2 + (40 \* 0.03) = 3.2 ns, so no it is not a good tradeoff.

- **C.** Consider the following memory hierarchy:
  - A TLB with an access time of 1 cycle. The hit rate for the TLB is 95%.
  - An L1 cache with a 1 cycle access time, and 99% hit rate.
  - An L2 cache with a 5 cycle access time, and a 90% hit rate.
  - An L3 cache with a 20 cycle access time, and a 80% hit rate.
  - A physical memory with a 100 cycle access time.
  - Page faults occur .1% of the time. Servicing a page fault takes 2000 cycles

You may assume that all page table entry data can be found in one memory access. Also, note that the page entry itself can be in the cache.

i. What is the EMAT for accessing memory given a **physical** address?

$$EMAT = L1 = 1 + 0.01 * L2 = 1.09$$

$$L2 = 5 + 0.1 * L3 = 9$$

$$L3 = 20 + 0.2 * PM = 40$$

$$PM = 100$$

ii. What is the EMAT for accessing memory given a virtual address?

$$EMAT = 6.1 + 1.09 = 7.19 \text{ ns}$$

$$TLB = 1 + 0.05 * PM = 6.1 \text{ ns}$$
  
 $PM = 100 + 0.001 * PF = 102$ 

PF = 2000

#### **Problem 5: Producer-Consumer**

This problem has you solve the classic "bounded buffer" problem with one producer and multiple consumer threads.

The program takes the number of consumers as an argument (defaulting to 1) and a sequence of numbers from stdin. We give you a couple of test sequences: shortlist and longlist. For more explanation of how this works, see the comment at the top of hw4.c

The producer thread reads the sequence of numbers and feeds that to the consumers. Consumers pick up a number, do some "work" with the number, then go back for another number.

The program as provided includes output from the producer and consumers. For reference, a working version of the code with a bounded buffer of size 10 running on shortlist with four consumers produces this output (the comments on the right are added): (NOTE: Your printed console output may not match what is shown identically due to the randomness of thread scheduling.

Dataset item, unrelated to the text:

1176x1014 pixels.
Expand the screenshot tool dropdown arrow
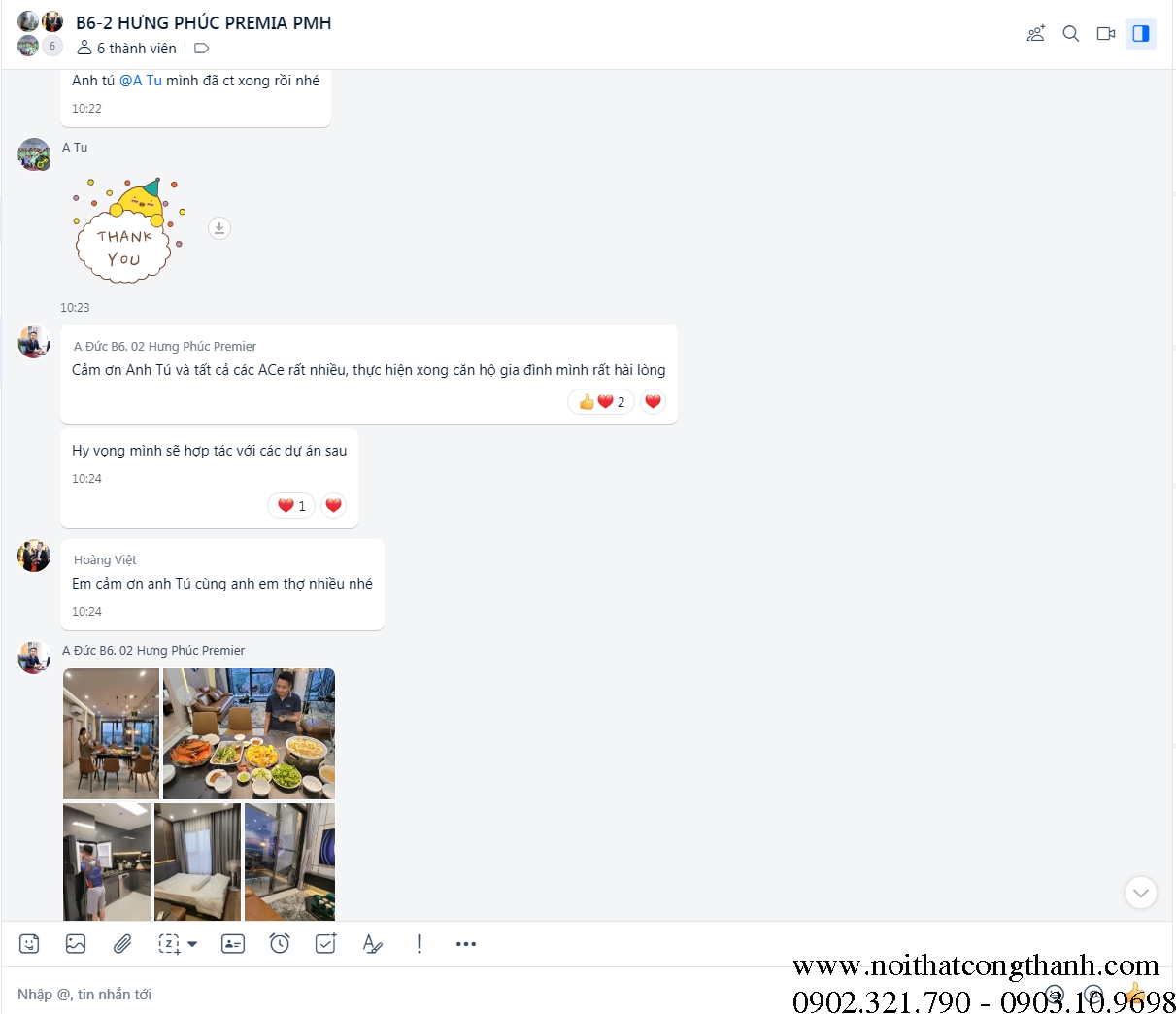coord(192,944)
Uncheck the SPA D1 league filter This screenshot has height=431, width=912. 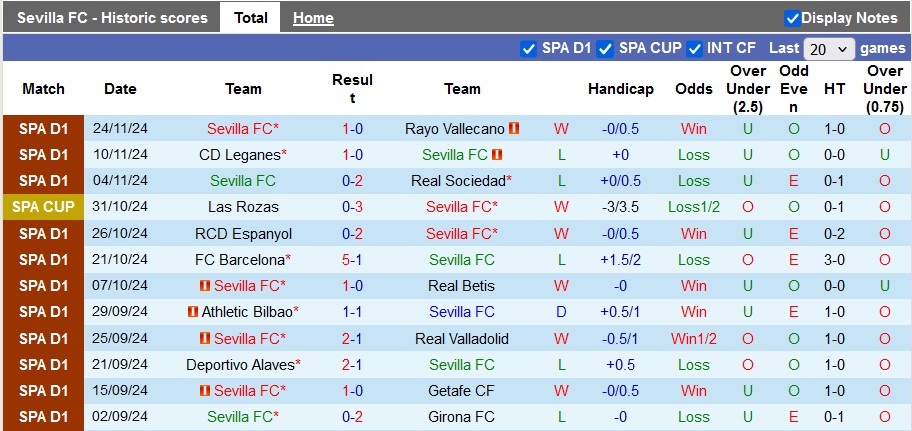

However, your output should show all entries being produced in the correct order and consumed in the correct order).

turku% ./hw4 4 < shortlist

```
main: nconsumers = 4
```

consumer 0: starting

consumer 1: starting

consumer 2: starting

consumer 3: starting

producer: starting

producer: 1

producer: 2

producer: 3

producer: 4

producer: 5

producer: 6

producer: 7

producer: 8

producer: 9

producer: 10

producer: 9

producer: 8

producer: 7

producer: 6

consumer 0: 1

producer: 5

consumer 1: 2

producer: 4

consumer 2: 3

producer: 3

```
consumer 3: 4
producer: 2
  consumer 0: 5
producer: 1
  consumer 1: 6
producer: read EOF, sending 4 '-1' numbers
  consumer 2: 7
  consumer 3: 8
  consumer 0: 9
  consumer 1: 10
producer: exiting
  consumer 2: 9
  consumer 3: 8
  consumer 0: 7
  consumer 1: 6
  consumer 2: 5
  consumer 3: 4
  consumer 3: exiting
  consumer 0: 3
  consumer 0: exiting
  consumer 2: 1
  consumer 2: exiting
  consumer 1: 2
  consumer 1: exiting
```

Finish the bounded-buffer code in hw4.c, adding synchronization so that the multiple threads can access the buffer simultaneously.

NOTE: If you are running your linux environment in a virtual machine, make sure to enable multiple cores. If you do not enable multiple cores, running your code on our machines may produce deadlocks that are not reproducable on your machine.

- There are really two problems here: managing the bounded buffer and synchronizing it. We suggest to write and test your bounded buffer implementation first before implementing synchronization.
- Your implementation must not spin-wait. There are several possible strategies. An excellent strategy with pthreads is to use a mutex and condition variables, i.e. using pthread\_cond\_wait() to wait when the buffer is empty or full.

#### Testing suggestions:

- You should be able to reproduce the output above.
- Try measuring the execution time with /bin/time. When running with longlist, doubling the number of consumers should roughly halve the execution time. What is the minimum possible execution time?